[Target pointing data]
_ _ _ _ _
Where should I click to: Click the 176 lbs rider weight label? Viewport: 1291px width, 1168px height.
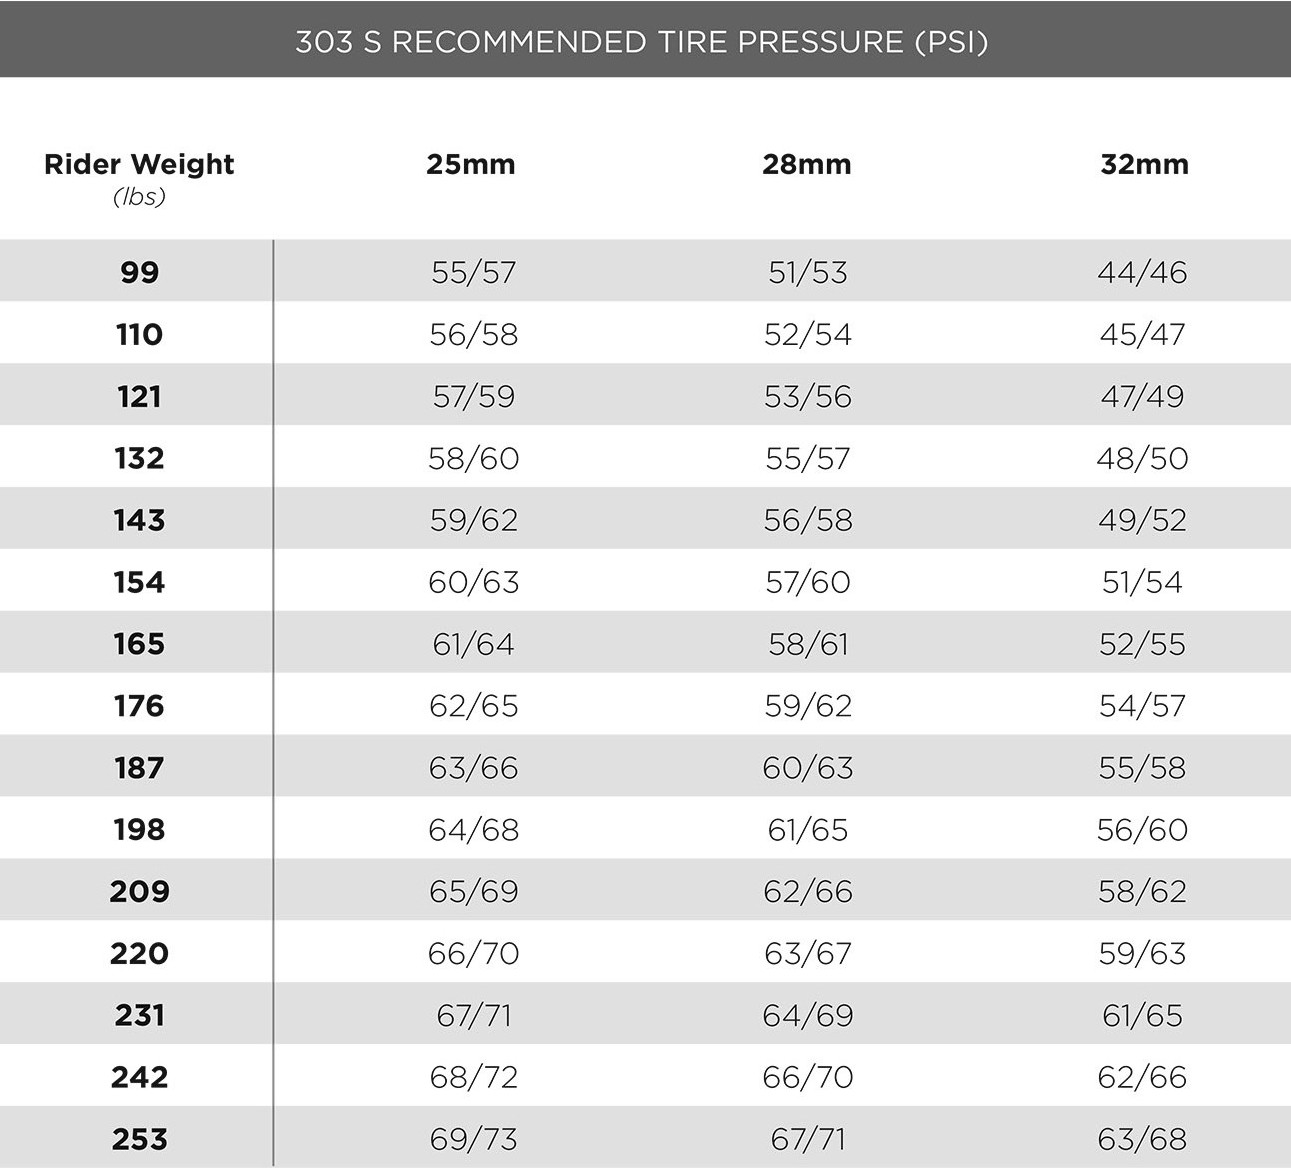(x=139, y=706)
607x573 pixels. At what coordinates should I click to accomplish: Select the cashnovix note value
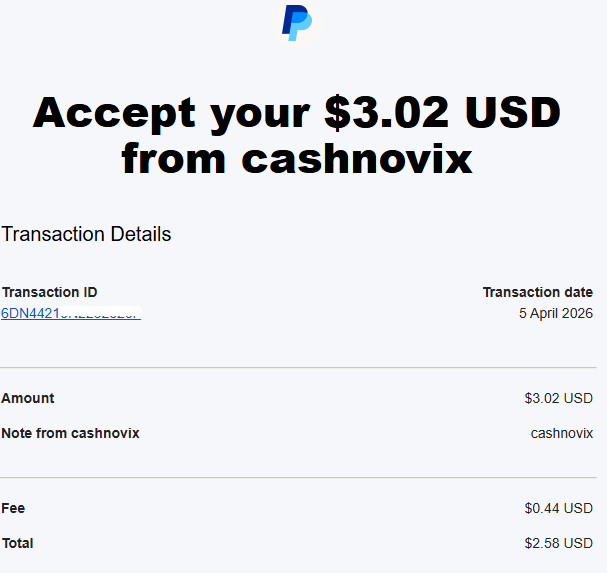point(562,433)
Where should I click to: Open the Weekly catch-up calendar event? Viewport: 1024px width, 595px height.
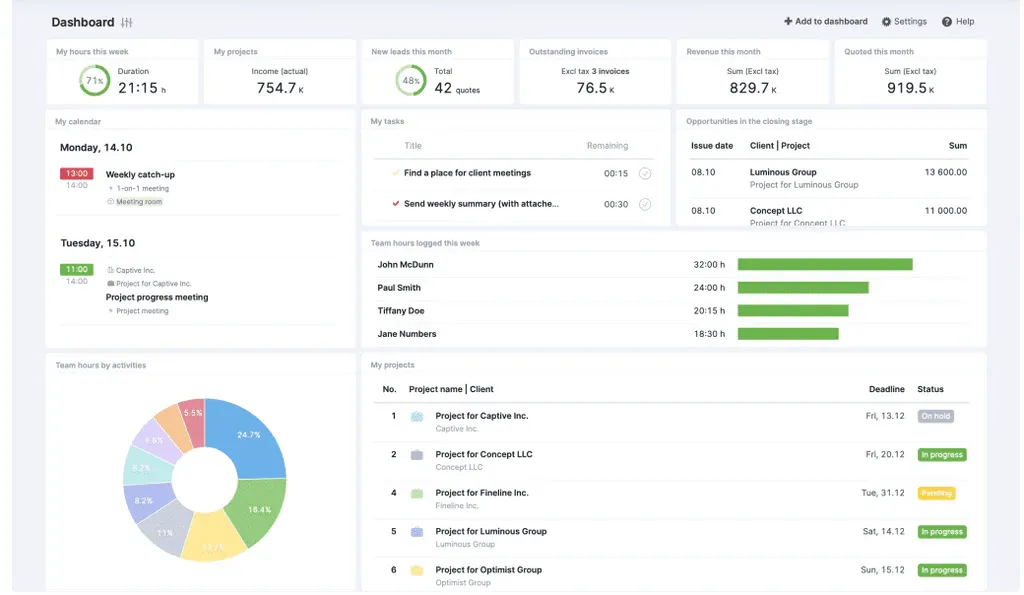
_ _ _ _ _
• **Do this**: Copy the lines above word for word, leaving out the pictures.

• **Written solution**:
Where should I click to: Click the 176 lbs rider weight label? Viewport: 1291px width, 1168px height.
(x=139, y=706)
607x573 pixels. At what coordinates should I click to accomplish: Select the cashnovix note value
point(562,433)
Where should I click to: Open the Weekly catch-up calendar event? Viewport: 1024px width, 595px height.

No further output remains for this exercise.